3 GOVERNMENT-UNIVERSITY RELATIONS, UNIVERSITY GOVERNANCE, AND STUDENT AFFAIRS

Introduction

These are bedrock issues for African universities. The term `government' is a misnomer in this context, because the university's relations with the state authority usually involve at least three important systems, political, bureaucratic and security. Each has several sub-systems, like the university itself. Moreover, the boundary between the university and state systems may be far from clear, either in law or fact, and transactions between the two may be affected by various cross-boundary coalitions of interest.

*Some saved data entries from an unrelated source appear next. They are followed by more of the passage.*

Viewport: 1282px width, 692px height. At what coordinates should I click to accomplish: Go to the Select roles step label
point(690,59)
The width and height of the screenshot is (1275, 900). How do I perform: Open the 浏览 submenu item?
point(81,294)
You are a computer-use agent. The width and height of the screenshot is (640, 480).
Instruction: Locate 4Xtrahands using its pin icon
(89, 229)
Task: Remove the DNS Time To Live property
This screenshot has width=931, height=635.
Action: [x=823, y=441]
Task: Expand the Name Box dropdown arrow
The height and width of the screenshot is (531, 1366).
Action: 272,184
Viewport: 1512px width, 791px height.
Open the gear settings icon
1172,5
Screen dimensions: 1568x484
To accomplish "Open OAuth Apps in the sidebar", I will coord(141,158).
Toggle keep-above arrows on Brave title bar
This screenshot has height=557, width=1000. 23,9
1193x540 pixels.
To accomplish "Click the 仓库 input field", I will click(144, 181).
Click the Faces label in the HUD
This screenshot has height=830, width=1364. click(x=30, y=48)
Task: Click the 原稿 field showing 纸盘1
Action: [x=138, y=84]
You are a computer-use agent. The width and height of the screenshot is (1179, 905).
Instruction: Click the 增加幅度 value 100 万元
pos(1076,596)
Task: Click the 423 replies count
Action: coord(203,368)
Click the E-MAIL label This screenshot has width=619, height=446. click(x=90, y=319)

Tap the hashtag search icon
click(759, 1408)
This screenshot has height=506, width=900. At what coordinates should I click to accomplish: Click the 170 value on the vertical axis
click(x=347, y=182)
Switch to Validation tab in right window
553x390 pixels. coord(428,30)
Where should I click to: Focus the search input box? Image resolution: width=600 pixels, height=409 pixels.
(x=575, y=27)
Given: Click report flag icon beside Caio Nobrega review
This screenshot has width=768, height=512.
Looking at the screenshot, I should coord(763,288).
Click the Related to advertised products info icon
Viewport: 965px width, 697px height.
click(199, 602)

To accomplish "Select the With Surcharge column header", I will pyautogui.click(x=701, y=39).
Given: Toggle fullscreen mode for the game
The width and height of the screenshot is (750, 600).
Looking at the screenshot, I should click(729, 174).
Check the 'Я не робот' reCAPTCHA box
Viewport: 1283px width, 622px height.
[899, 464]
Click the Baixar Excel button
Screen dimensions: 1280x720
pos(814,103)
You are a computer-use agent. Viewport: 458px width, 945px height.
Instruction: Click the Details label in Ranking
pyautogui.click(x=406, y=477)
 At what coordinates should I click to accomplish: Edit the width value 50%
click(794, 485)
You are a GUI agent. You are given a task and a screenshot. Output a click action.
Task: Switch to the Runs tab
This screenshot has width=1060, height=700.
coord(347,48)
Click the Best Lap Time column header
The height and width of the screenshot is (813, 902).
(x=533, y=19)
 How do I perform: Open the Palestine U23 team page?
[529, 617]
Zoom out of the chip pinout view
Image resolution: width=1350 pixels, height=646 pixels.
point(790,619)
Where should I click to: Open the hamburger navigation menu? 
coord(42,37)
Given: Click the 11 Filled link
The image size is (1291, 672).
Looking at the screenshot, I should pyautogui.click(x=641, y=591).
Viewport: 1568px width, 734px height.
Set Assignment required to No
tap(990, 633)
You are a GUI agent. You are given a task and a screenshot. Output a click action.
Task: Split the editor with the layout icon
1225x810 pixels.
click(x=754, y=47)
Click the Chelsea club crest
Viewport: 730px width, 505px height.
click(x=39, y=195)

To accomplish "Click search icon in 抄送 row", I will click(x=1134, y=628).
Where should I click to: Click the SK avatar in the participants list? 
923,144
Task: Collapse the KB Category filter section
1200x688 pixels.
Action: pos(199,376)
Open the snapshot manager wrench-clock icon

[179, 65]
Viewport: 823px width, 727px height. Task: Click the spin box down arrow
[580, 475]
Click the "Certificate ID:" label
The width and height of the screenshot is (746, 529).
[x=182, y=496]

Nevertheless, at the risk of over-simplification, three aspects of the issue of government-university relations appear to be particularly important, and they too are inter-related. No doubt they have different weight in different countries. The first concerns the proper limits of state intervention with respect to the universities, the second concerns the manner in which the common business of governments and universities is conducted, and the third relates to the planning and budgeting function.

This chapter also discusses two matters ostensibly of internal concern to universities, namely governance (or the ordering of university decision-making) and student affairs. In fact, neither matter is distinct from the broader questions relating state and university--far from it. Each is high on the agenda of concern in African universities and has a major influence on whether the universities sink or swim.

Government-university relations

The proper limits of state intervention

The first aspect concerns the need to catalyze discussion on secularizing the university system, or de-linking it from the political and security regime, or, to put the issue more neutrally, establishing the proper limits of the state's interest in university affairs and the mechanisms through which it is expressed. It has come to the fore on campuses in different countries as a result of a variety of significant events, like massive increases in student intakes decreed by state authorities without adequate consultation, planning or resourcing, the activities of police and security agents and informers on campus, the banning of student and academic staff unions, the `compulsory retirement' or jailing of maverick faculty members, and the expulsion or detention of students for their opinions.